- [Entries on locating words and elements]
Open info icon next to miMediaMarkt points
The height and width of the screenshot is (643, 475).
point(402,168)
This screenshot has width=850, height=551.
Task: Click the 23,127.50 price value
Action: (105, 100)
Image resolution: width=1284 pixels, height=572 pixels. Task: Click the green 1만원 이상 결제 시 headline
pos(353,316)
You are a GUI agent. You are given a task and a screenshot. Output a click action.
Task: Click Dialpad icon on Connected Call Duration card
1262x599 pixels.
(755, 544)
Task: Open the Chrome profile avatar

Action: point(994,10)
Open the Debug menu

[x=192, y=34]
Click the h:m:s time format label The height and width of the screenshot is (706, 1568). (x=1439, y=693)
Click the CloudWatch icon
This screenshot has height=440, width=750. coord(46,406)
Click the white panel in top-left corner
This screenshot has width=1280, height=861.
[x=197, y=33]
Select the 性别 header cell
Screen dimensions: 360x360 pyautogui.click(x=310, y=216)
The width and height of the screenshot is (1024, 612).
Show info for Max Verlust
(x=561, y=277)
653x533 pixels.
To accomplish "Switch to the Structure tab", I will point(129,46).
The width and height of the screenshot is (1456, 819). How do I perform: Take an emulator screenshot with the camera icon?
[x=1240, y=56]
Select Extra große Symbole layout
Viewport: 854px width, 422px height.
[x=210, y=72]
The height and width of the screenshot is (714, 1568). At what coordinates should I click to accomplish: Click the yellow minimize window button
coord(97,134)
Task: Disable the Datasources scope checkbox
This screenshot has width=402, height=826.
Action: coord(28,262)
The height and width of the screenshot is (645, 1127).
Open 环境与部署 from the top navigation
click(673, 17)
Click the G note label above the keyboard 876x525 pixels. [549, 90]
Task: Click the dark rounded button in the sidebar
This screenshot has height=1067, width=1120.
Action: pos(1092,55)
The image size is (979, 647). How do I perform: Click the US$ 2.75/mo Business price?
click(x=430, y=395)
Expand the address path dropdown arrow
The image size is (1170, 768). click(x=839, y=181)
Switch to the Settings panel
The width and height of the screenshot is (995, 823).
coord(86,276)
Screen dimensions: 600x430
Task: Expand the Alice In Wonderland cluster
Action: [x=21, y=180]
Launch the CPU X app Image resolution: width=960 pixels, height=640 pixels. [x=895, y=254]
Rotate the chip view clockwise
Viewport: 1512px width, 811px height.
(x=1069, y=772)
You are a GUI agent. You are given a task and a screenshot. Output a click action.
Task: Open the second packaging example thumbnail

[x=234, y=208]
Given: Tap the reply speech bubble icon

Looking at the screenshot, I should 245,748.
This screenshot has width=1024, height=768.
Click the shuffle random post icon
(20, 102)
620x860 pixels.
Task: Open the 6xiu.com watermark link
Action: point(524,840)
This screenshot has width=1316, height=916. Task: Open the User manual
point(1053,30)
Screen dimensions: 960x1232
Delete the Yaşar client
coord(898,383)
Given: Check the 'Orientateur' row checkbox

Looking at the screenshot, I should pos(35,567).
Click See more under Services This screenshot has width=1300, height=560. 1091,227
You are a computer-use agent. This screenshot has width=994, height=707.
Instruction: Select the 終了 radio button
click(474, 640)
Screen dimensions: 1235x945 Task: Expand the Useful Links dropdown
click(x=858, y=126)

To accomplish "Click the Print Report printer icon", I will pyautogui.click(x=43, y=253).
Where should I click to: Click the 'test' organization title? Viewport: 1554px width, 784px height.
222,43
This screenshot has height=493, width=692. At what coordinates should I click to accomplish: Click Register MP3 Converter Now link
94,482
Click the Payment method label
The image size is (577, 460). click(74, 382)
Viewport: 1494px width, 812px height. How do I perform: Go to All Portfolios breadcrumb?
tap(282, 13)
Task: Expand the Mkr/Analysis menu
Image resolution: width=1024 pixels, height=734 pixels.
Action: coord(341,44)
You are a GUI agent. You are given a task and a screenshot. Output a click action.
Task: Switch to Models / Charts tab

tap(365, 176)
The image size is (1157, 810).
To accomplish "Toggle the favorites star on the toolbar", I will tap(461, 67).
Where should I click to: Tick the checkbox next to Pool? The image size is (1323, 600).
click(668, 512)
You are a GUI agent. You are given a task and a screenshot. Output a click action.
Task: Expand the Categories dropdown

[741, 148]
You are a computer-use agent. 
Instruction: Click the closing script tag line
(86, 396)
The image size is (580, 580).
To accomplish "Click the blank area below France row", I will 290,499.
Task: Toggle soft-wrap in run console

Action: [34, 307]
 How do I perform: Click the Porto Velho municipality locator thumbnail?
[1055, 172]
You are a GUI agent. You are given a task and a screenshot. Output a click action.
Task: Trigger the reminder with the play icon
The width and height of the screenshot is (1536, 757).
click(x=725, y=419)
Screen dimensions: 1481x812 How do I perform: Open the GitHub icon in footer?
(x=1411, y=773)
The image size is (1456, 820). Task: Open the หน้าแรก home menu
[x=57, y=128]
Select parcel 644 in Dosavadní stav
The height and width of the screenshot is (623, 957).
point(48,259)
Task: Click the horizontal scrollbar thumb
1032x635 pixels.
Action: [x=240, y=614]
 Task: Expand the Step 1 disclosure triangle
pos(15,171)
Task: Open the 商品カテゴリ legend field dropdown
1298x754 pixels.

- [WHAT YOU NEED TO DO] Copy out every one of the records above line for line, with no changes.

- [EXPECTED OUTPUT]
Open info icon next to miMediaMarkt points
The height and width of the screenshot is (643, 475).
point(402,168)
This screenshot has width=850, height=551.
Task: Click the 23,127.50 price value
Action: (105, 100)
Image resolution: width=1284 pixels, height=572 pixels. Task: Click the green 1만원 이상 결제 시 headline
pos(353,316)
You are a GUI agent. You are given a task and a screenshot. Output a click action.
Task: Click Dialpad icon on Connected Call Duration card
1262x599 pixels.
(755, 544)
Task: Open the Chrome profile avatar

Action: point(994,10)
Open the Debug menu

[x=192, y=34]
Click the h:m:s time format label The height and width of the screenshot is (706, 1568). (x=1439, y=693)
Click the CloudWatch icon
This screenshot has height=440, width=750. coord(46,406)
Click the white panel in top-left corner
This screenshot has width=1280, height=861.
[x=197, y=33]
Select the 性别 header cell
Screen dimensions: 360x360 pyautogui.click(x=310, y=216)
The width and height of the screenshot is (1024, 612).
Show info for Max Verlust
(x=561, y=277)
653x533 pixels.
To accomplish "Switch to the Structure tab", I will point(129,46).
The width and height of the screenshot is (1456, 819). How do I perform: Take an emulator screenshot with the camera icon?
[x=1240, y=56]
Select Extra große Symbole layout
Viewport: 854px width, 422px height.
[x=210, y=72]
The height and width of the screenshot is (714, 1568). At what coordinates should I click to accomplish: Click the yellow minimize window button
coord(97,134)
Task: Disable the Datasources scope checkbox
This screenshot has width=402, height=826.
Action: coord(28,262)
The height and width of the screenshot is (645, 1127).
Open 环境与部署 from the top navigation
click(673, 17)
Click the G note label above the keyboard 876x525 pixels. [549, 90]
Task: Click the dark rounded button in the sidebar
This screenshot has height=1067, width=1120.
Action: pos(1092,55)
The image size is (979, 647). How do I perform: Click the US$ 2.75/mo Business price?
click(x=430, y=395)
Expand the address path dropdown arrow
The image size is (1170, 768). click(x=839, y=181)
Switch to the Settings panel
The width and height of the screenshot is (995, 823).
coord(86,276)
Screen dimensions: 600x430
Task: Expand the Alice In Wonderland cluster
Action: [x=21, y=180]
Launch the CPU X app Image resolution: width=960 pixels, height=640 pixels. [x=895, y=254]
Rotate the chip view clockwise
Viewport: 1512px width, 811px height.
(x=1069, y=772)
You are a GUI agent. You are given a task and a screenshot. Output a click action.
Task: Open the second packaging example thumbnail

[x=234, y=208]
Given: Tap the reply speech bubble icon

Looking at the screenshot, I should 245,748.
This screenshot has width=1024, height=768.
Click the shuffle random post icon
(20, 102)
620x860 pixels.
Task: Open the 6xiu.com watermark link
Action: point(524,840)
This screenshot has width=1316, height=916. Task: Open the User manual
point(1053,30)
Screen dimensions: 960x1232
Delete the Yaşar client
coord(898,383)
Given: Check the 'Orientateur' row checkbox

Looking at the screenshot, I should pos(35,567).
Click See more under Services This screenshot has width=1300, height=560. 1091,227
You are a computer-use agent. This screenshot has width=994, height=707.
Instruction: Select the 終了 radio button
click(474, 640)
Screen dimensions: 1235x945 Task: Expand the Useful Links dropdown
click(x=858, y=126)

To accomplish "Click the Print Report printer icon", I will pyautogui.click(x=43, y=253).
Where should I click to: Click the 'test' organization title? Viewport: 1554px width, 784px height.
222,43
This screenshot has height=493, width=692. At what coordinates should I click to accomplish: Click Register MP3 Converter Now link
94,482
Click the Payment method label
The image size is (577, 460). click(74, 382)
Viewport: 1494px width, 812px height. How do I perform: Go to All Portfolios breadcrumb?
tap(282, 13)
Task: Expand the Mkr/Analysis menu
Image resolution: width=1024 pixels, height=734 pixels.
Action: coord(341,44)
You are a GUI agent. You are given a task and a screenshot. Output a click action.
Task: Switch to Models / Charts tab

tap(365, 176)
The image size is (1157, 810).
To accomplish "Toggle the favorites star on the toolbar", I will tap(461, 67).
Where should I click to: Tick the checkbox next to Pool? The image size is (1323, 600).
click(668, 512)
You are a GUI agent. You are given a task and a screenshot. Output a click action.
Task: Expand the Categories dropdown

[741, 148]
You are a computer-use agent. 
Instruction: Click the closing script tag line
(86, 396)
The image size is (580, 580).
To accomplish "Click the blank area below France row", I will 290,499.
Task: Toggle soft-wrap in run console

Action: [34, 307]
 How do I perform: Click the Porto Velho municipality locator thumbnail?
[1055, 172]
You are a GUI agent. You are given a task and a screenshot. Output a click action.
Task: Trigger the reminder with the play icon
The width and height of the screenshot is (1536, 757).
click(x=725, y=419)
Screen dimensions: 1481x812 How do I perform: Open the GitHub icon in footer?
(x=1411, y=773)
The image size is (1456, 820). Task: Open the หน้าแรก home menu
[x=57, y=128]
Select parcel 644 in Dosavadní stav
The height and width of the screenshot is (623, 957).
point(48,259)
Task: Click the horizontal scrollbar thumb
1032x635 pixels.
Action: [x=240, y=614]
 Task: Expand the Step 1 disclosure triangle
pos(15,171)
Task: Open the 商品カテゴリ legend field dropdown
1298x754 pixels.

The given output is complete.